- What is being asked:
Exact copy without images: repeat every entry as written.

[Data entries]
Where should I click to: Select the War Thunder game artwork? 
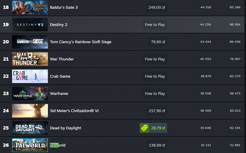tap(30, 59)
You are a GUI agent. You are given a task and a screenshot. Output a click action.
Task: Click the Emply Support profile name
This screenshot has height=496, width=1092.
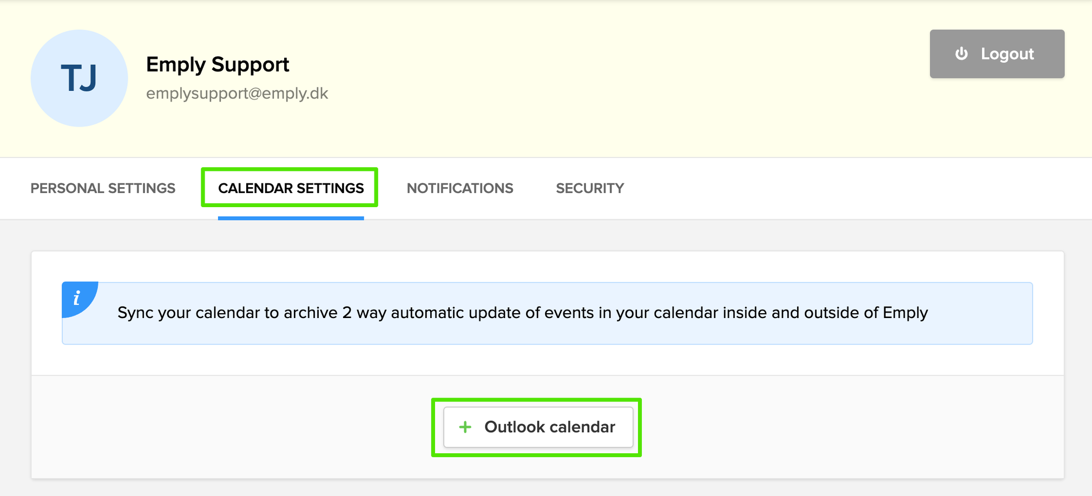click(218, 65)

- Your solution:
Where should I click to: Select the War Thunder game artwork? 
tap(30, 59)
You are a GUI agent. You are given a task and a screenshot. Output a click action.
Task: Click the Emply Support profile name
This screenshot has height=496, width=1092.
click(218, 65)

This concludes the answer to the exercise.